Think about the last time your child did something you felt required some sort of “disciplining.” What did you do? Did you give a time out? Did you talk it through, discussing what happened and what your child could do differently next time? Did you give a swat on the hand, or on the bottom? Employ a ‘natural consequence’? Now imagine that you are the parent of a challenging child and that these instances happen many, many times each day. How much energy and attention do you suppose you’d be giving to negative behaviors?

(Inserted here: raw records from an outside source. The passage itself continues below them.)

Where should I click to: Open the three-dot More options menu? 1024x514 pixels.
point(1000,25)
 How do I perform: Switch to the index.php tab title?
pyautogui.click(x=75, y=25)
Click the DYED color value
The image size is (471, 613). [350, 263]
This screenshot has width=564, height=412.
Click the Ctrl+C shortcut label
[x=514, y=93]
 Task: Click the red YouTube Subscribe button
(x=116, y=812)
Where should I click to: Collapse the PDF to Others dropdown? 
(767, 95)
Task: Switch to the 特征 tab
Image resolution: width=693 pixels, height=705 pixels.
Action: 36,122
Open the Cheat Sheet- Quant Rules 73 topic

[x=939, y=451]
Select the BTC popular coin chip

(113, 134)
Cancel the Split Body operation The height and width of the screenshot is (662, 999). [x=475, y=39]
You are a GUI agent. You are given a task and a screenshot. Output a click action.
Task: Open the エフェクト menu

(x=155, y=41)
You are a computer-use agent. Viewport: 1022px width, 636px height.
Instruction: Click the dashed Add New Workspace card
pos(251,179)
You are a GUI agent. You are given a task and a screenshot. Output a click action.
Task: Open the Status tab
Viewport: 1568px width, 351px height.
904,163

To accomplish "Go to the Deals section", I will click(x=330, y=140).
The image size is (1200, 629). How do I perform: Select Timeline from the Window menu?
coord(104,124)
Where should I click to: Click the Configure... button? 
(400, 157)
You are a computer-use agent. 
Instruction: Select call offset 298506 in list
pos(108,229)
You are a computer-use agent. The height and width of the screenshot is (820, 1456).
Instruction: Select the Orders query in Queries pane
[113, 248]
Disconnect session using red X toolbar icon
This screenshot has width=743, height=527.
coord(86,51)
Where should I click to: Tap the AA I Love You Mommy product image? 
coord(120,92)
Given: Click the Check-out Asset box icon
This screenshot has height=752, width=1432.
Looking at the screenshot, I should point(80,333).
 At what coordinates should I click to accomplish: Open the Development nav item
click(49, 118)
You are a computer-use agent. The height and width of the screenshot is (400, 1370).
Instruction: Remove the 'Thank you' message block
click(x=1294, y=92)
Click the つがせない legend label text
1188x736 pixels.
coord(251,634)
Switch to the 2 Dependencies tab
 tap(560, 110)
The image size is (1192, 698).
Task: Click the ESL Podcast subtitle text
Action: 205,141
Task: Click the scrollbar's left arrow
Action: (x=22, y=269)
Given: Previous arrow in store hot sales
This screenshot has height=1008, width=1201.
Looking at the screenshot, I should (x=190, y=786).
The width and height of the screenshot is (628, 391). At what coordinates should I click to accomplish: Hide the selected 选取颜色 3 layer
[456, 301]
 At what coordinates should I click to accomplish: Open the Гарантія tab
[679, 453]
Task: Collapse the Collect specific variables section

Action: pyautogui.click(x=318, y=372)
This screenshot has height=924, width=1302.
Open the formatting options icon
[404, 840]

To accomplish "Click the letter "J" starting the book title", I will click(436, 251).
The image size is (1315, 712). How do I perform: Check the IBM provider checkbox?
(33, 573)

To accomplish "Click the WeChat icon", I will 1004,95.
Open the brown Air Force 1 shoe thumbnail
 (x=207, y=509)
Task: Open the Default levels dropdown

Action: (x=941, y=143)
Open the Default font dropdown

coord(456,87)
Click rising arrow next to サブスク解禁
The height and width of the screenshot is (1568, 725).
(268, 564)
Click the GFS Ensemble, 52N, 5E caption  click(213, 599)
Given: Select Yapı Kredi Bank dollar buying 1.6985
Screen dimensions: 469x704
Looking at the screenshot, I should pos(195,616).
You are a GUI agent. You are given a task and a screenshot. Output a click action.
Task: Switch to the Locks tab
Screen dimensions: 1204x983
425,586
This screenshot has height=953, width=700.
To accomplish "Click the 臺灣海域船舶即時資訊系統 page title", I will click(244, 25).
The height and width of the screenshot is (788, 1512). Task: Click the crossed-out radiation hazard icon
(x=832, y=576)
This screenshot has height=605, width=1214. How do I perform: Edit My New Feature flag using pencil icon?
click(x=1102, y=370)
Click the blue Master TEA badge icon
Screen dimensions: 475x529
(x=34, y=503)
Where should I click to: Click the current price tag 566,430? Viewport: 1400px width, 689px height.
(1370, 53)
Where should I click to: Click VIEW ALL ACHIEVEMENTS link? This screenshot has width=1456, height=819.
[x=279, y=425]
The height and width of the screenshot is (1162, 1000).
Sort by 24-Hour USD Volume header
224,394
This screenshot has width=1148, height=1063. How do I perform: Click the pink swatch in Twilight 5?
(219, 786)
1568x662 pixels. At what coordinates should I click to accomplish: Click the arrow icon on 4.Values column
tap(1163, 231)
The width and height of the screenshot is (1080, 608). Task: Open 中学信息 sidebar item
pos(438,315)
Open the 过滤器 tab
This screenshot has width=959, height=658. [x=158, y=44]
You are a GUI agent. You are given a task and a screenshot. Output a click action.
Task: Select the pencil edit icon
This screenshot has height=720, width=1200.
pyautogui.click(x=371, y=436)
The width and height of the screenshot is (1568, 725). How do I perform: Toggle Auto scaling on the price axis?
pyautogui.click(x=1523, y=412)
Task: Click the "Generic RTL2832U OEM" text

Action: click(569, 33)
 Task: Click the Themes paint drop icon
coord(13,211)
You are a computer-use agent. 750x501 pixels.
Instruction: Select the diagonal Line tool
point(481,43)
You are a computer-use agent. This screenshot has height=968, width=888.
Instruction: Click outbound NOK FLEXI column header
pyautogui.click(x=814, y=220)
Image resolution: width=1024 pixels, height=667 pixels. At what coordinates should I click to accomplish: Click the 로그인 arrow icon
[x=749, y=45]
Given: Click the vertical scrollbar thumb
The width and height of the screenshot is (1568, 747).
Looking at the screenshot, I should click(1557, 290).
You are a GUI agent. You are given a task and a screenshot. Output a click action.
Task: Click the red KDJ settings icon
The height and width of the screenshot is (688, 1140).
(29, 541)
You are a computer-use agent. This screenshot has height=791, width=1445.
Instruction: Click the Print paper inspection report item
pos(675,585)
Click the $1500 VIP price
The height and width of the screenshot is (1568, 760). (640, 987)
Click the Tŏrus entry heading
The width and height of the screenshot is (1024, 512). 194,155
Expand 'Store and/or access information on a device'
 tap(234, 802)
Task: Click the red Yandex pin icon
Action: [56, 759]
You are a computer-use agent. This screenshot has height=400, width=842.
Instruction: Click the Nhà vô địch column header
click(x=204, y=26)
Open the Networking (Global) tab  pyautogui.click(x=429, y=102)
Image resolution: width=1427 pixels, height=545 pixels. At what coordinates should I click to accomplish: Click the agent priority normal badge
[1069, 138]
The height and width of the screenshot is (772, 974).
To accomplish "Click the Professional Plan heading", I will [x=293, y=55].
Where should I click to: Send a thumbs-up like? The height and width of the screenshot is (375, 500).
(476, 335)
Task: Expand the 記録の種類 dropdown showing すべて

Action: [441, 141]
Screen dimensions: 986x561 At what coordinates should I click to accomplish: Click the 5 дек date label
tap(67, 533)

I always thought that I would be a natural consequences and discussion type of parent. Ellie doesn’t want to wear her jacket? She’ll be cold. Ellie doesn’t want to put her bike in the garage when she’s done playing with it? It might get backed over by a tractor. Depending on what her behavior is, we might also do some role playing or talk about ways to handle it: “I saw how frustrated you were when Tommy took the toy you were playing with! What do you think you could do next time instead of hitting?”
With Ellie, these methods seemed to backfire. Natural consequences? They were almost so novel to her that she would deliberately do things to see what would happen next. Talking? Holy cow did that ever just piss her off royally and add fuel to the fire. The more we would talk and try to calm her down by being understanding and empathetic, the more angry and hysterical she would become. It certainly didn’t seem to encourage her to employ any of the strategies we were so carefully trying to instill. We switched to time outs. She discovered really quick that there was nothing to keep her in the chair, and we decided that any method that relied on physical power-plays was dangerous; it would only work as long as she was physically small enough for us to dominate her, and it showed that the bigger person won simply by virtue of having larger muscles. We thought that was the wrong message to send. We moved to 123 Magic. Same result.